Put every line of the entries below into a Markdown table with two columns, "Row" holding the row number and "Text" holding the line. Leave out blank lines.

Entries from a dataset
* begin *

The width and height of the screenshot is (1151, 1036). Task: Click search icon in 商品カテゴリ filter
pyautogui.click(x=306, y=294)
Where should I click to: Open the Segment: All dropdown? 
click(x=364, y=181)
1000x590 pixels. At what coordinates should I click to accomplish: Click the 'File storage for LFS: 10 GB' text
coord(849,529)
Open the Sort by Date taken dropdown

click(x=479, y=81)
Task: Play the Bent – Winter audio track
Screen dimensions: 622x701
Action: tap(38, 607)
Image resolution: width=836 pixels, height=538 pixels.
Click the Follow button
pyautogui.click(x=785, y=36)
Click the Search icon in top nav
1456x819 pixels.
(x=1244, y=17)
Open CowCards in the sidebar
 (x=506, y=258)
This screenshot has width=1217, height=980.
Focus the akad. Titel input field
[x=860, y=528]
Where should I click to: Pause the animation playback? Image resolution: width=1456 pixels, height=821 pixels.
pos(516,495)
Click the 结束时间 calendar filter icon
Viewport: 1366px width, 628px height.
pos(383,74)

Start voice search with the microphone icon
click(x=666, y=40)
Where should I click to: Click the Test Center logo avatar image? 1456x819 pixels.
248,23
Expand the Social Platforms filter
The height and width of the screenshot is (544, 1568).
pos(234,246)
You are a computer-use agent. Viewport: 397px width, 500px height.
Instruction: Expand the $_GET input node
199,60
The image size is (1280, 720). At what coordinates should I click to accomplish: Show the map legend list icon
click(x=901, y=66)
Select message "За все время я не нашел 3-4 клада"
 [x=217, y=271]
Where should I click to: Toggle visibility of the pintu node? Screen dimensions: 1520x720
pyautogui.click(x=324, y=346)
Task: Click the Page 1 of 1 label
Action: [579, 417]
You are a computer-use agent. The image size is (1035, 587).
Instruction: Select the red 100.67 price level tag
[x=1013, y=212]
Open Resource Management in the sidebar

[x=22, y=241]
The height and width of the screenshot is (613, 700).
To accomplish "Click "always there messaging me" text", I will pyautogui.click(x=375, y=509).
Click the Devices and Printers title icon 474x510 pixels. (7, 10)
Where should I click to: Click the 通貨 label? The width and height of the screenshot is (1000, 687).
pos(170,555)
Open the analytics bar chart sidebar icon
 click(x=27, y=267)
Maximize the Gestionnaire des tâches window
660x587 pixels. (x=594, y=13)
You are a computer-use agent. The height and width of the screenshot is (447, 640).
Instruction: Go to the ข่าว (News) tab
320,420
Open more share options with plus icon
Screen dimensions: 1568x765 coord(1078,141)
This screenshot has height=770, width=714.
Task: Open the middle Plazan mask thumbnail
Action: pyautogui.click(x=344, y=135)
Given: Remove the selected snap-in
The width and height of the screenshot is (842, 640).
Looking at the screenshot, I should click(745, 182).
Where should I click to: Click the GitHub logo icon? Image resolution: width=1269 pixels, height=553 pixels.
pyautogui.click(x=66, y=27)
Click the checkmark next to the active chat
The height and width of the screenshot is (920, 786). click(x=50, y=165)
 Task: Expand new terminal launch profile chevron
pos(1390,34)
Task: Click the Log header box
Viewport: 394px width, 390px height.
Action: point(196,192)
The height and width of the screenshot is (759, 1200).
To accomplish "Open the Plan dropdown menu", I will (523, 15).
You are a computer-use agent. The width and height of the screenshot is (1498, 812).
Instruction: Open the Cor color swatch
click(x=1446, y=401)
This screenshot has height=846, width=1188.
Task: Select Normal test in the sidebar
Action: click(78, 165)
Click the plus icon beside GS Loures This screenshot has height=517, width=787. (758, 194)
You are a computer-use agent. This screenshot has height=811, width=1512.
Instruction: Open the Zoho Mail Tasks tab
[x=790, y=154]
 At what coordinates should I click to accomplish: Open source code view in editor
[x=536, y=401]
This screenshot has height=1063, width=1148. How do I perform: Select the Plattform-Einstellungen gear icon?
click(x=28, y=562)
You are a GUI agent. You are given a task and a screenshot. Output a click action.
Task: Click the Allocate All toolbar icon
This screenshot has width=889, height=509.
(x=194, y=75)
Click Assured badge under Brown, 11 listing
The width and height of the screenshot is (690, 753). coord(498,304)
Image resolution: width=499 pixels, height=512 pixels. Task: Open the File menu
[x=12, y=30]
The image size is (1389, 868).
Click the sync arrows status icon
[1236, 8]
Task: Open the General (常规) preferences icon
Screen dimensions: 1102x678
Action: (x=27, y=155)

* end *

- _The reply_:
| Row | Text |
|---|---|
| 1 | The width and height of the screenshot is (1151, 1036). Task: Click search icon in 商品カテゴリ filter |
| 2 | pyautogui.click(x=306, y=294) |
| 3 | Where should I click to: Open the Segment: All dropdown?  |
| 4 | click(x=364, y=181) |
| 5 | 1000x590 pixels. At what coordinates should I click to accomplish: Click the 'File storage for LFS: 10 GB' text |
| 6 | coord(849,529) |
| 7 | Open the Sort by Date taken dropdown |
| 8 | click(x=479, y=81) |
| 9 | Task: Play the Bent – Winter audio track |
| 10 | Screen dimensions: 622x701 |
| 11 | Action: tap(38, 607) |
| 12 | Image resolution: width=836 pixels, height=538 pixels. |
| 13 | Click the Follow button |
| 14 | pyautogui.click(x=785, y=36) |
| 15 | Click the Search icon in top nav |
| 16 | 1456x819 pixels. |
| 17 | (x=1244, y=17) |
| 18 | Open CowCards in the sidebar |
| 19 |  (x=506, y=258) |
| 20 | This screenshot has width=1217, height=980. |
| 21 | Focus the akad. Titel input field |
| 22 | [x=860, y=528] |
| 23 | Where should I click to: Pause the animation playback? Image resolution: width=1456 pixels, height=821 pixels. |
| 24 | pos(516,495) |
| 25 | Click the 结束时间 calendar filter icon |
| 26 | Viewport: 1366px width, 628px height. |
| 27 | pos(383,74) |
| 28 | Start voice search with the microphone icon |
| 29 | click(x=666, y=40) |
| 30 | Where should I click to: Click the Test Center logo avatar image? 1456x819 pixels. |
| 31 | 248,23 |
| 32 | Expand the Social Platforms filter |
| 33 | The height and width of the screenshot is (544, 1568). |
| 34 | pos(234,246) |
| 35 | You are a computer-use agent. Viewport: 397px width, 500px height. |
| 36 | Instruction: Expand the $_GET input node |
| 37 | 199,60 |
| 38 | The image size is (1280, 720). At what coordinates should I click to accomplish: Show the map legend list icon |
| 39 | click(x=901, y=66) |
| 40 | Select message "За все время я не нашел 3-4 клада" |
| 41 |  [x=217, y=271] |
| 42 | Where should I click to: Toggle visibility of the pintu node? Screen dimensions: 1520x720 |
| 43 | pyautogui.click(x=324, y=346) |
| 44 | Task: Click the Page 1 of 1 label |
| 45 | Action: [579, 417] |
| 46 | You are a computer-use agent. The image size is (1035, 587). |
| 47 | Instruction: Select the red 100.67 price level tag |
| 48 | [x=1013, y=212] |
| 49 | Open Resource Management in the sidebar |
| 50 | [x=22, y=241] |
| 51 | The height and width of the screenshot is (613, 700). |
| 52 | To accomplish "Click "always there messaging me" text", I will pyautogui.click(x=375, y=509). |
| 53 | Click the Devices and Printers title icon 474x510 pixels. (7, 10) |
| 54 | Where should I click to: Click the 通貨 label? The width and height of the screenshot is (1000, 687). |
| 55 | pos(170,555) |
| 56 | Open the analytics bar chart sidebar icon |
| 57 |  click(x=27, y=267) |
| 58 | Maximize the Gestionnaire des tâches window |
| 59 | 660x587 pixels. (x=594, y=13) |
| 60 | You are a computer-use agent. The height and width of the screenshot is (447, 640). |
| 61 | Instruction: Go to the ข่าว (News) tab |
| 62 | 320,420 |
| 63 | Open more share options with plus icon |
| 64 | Screen dimensions: 1568x765 coord(1078,141) |
| 65 | This screenshot has height=770, width=714. |
| 66 | Task: Open the middle Plazan mask thumbnail |
| 67 | Action: pyautogui.click(x=344, y=135) |
| 68 | Given: Remove the selected snap-in |
| 69 | The width and height of the screenshot is (842, 640). |
| 70 | Looking at the screenshot, I should click(745, 182). |
| 71 | Where should I click to: Click the GitHub logo icon? Image resolution: width=1269 pixels, height=553 pixels. |
| 72 | pyautogui.click(x=66, y=27) |
| 73 | Click the checkmark next to the active chat |
| 74 | The height and width of the screenshot is (920, 786). click(x=50, y=165) |
| 75 |  Task: Expand new terminal launch profile chevron |
| 76 | pos(1390,34) |
| 77 | Task: Click the Log header box |
| 78 | Viewport: 394px width, 390px height. |
| 79 | Action: point(196,192) |
| 80 | The height and width of the screenshot is (759, 1200). |
| 81 | To accomplish "Open the Plan dropdown menu", I will (523, 15). |
| 82 | You are a computer-use agent. The width and height of the screenshot is (1498, 812). |
| 83 | Instruction: Open the Cor color swatch |
| 84 | click(x=1446, y=401) |
| 85 | This screenshot has height=846, width=1188. |
| 86 | Task: Select Normal test in the sidebar |
| 87 | Action: click(78, 165) |
| 88 | Click the plus icon beside GS Loures This screenshot has height=517, width=787. (758, 194) |
| 89 | You are a computer-use agent. This screenshot has height=811, width=1512. |
| 90 | Instruction: Open the Zoho Mail Tasks tab |
| 91 | [x=790, y=154] |
| 92 |  At what coordinates should I click to accomplish: Open source code view in editor |
| 93 | [x=536, y=401] |
| 94 | This screenshot has height=1063, width=1148. How do I perform: Select the Plattform-Einstellungen gear icon? |
| 95 | click(x=28, y=562) |
| 96 | You are a GUI agent. You are given a task and a screenshot. Output a click action. |
| 97 | Task: Click the Allocate All toolbar icon |
| 98 | This screenshot has width=889, height=509. |
| 99 | (x=194, y=75) |
| 100 | Click Assured badge under Brown, 11 listing |
| 101 | The width and height of the screenshot is (690, 753). coord(498,304) |
| 102 | Image resolution: width=499 pixels, height=512 pixels. Task: Open the File menu |
| 103 | [x=12, y=30] |
| 104 | The image size is (1389, 868). |
| 105 | Click the sync arrows status icon |
| 106 | [1236, 8] |
| 107 | Task: Open the General (常规) preferences icon |
| 108 | Screen dimensions: 1102x678 |
| 109 | Action: (x=27, y=155) |